Eleanor & Park by Rainbow Rowell. Grades 8+ St. Martin's Press, February 2013. 320 pages. Reviewed from egalley provided by NetGalley.
It all began on Eleanor's first day at her new school. It began with a bus ride. Anyone who's ridden the bus to school knows that it's a battle ground. It's early and dark and no one wants to give up a seat to themselves. Park was the only one who would move over, so that's where Eleanor sat. Park wasn't even sure why he did it. It's not because Eleanor was pretty, with those weird clothes and frizzy red hair. But it started something. Pretty soon Eleanor was reading his comics over his shoulder when she thought he wouldn't notice. And pretty soon they were both enjoying the same music, Park making mix tapes for her. And pretty soon they were inseparable. But everyone knows that teenage love doesn't last... or does it?
Eleanor & Park is a high stakes love story. Reading it was remembering what it was like to fall in love for the first time, that desperate need to be together, that feeling that somehow this was all going to get taken away the moment you let your guard down. And for Eleanor & Park, there's a lot at stake here, as Rainbow Rowell builds up to a gradual reveal that all is NOT well in Eleanor's world. I don't want to spoil anything, but I'll just say that I think the plot builds on itself really well. The reader gets a sense of what's coming, but that doesn't make it anticlimactic.
We see both Park's and Eleanor's view of this relationship as the narration switches back and forth between them. This book's incredibly character-driven, so it was right up my alley. I love that the reader gets to know both Park and Eleanor so intimately that it feels like they're real people. The book is set in 1986, but the love story is really timeless. Pop culture, music, and technology references place the reader in the time period. The setting will feel retro to teens and pleasingly familiar to adults, and I think it gives this novel a lot of crossover potential.

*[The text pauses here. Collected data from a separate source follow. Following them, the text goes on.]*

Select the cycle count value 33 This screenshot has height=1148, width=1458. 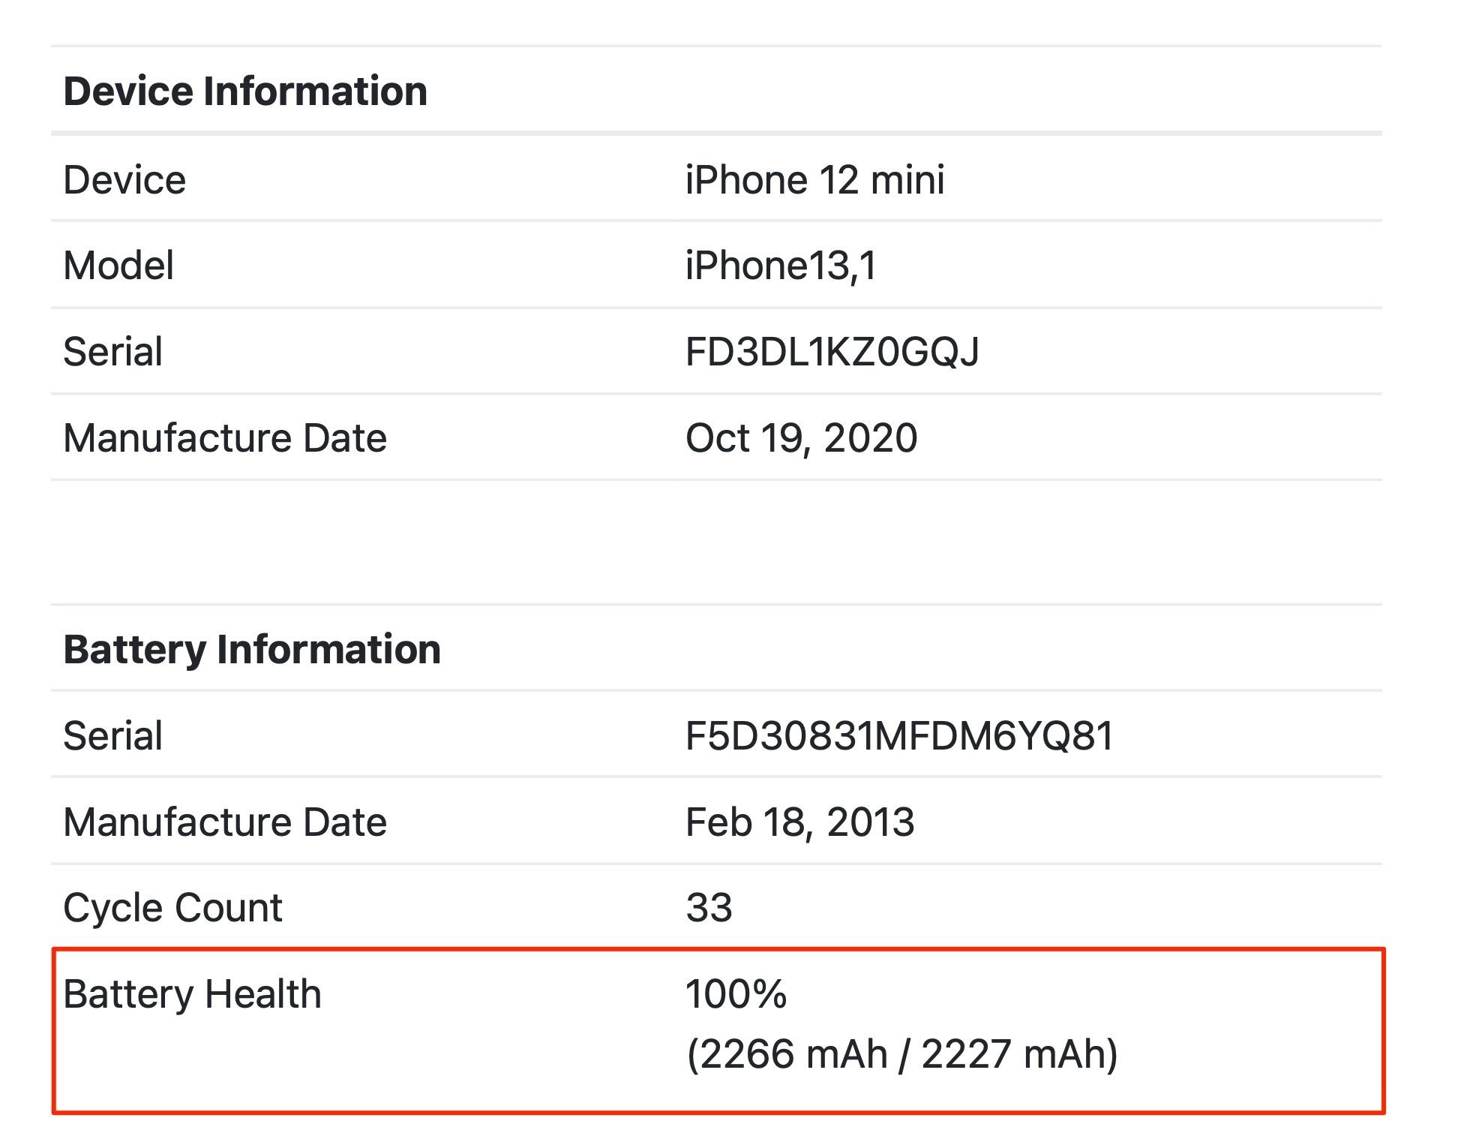(709, 908)
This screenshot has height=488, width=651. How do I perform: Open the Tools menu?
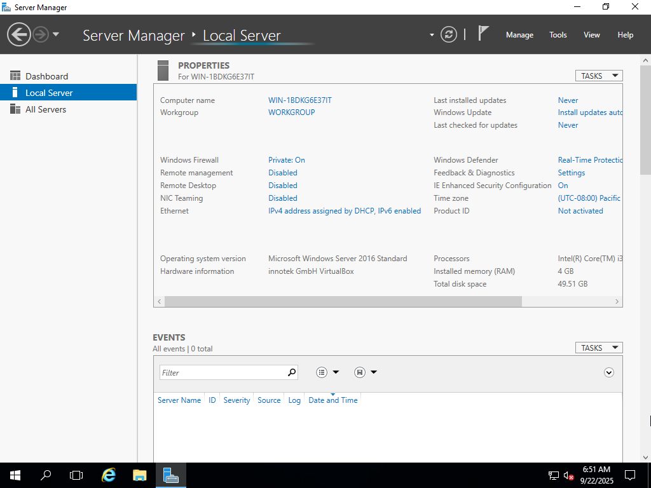(558, 35)
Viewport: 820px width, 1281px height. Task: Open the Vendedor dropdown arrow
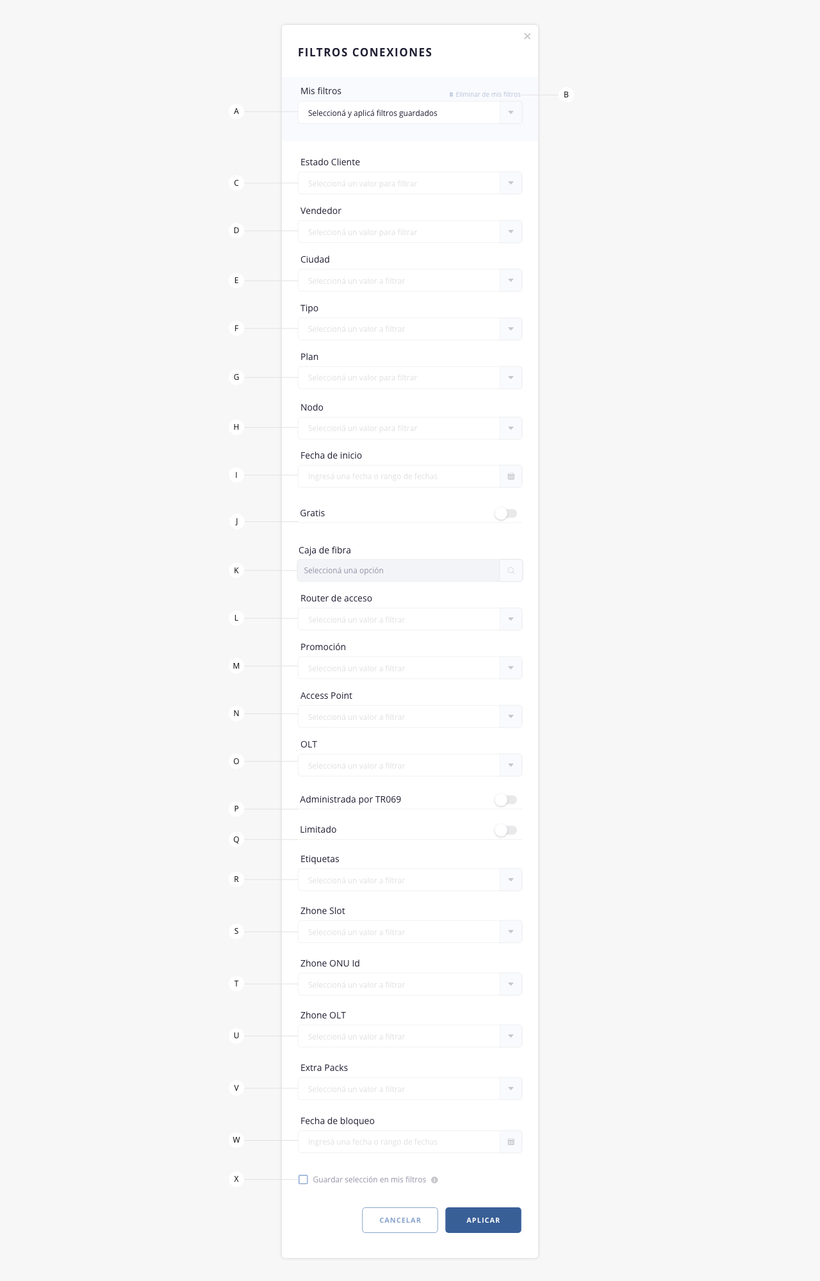point(511,232)
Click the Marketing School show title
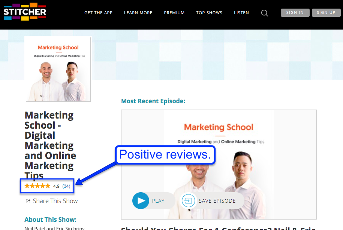This screenshot has height=230, width=343. click(50, 145)
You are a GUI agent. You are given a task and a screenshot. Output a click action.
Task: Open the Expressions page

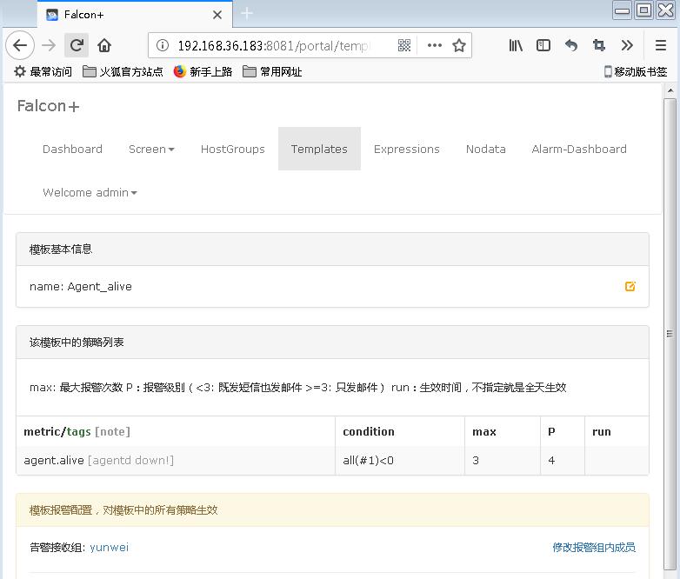(406, 149)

This is definitely a love story, but it's not what you might think of as a typical romance story. There's a lot of meat to this book. I'd try it on fans of Nick & Norah's Infinite Playlist by Rachel Cohn and David Levithan or The Perks of Being a Wallflower by Stephen Chbosky. The feel of the book is much different from Rowell's adult novel Attachments, but they're both character-driven and both set in time periods that will have 30-somethings reminiscing.
Eleanor & Park will be on shelves February 26.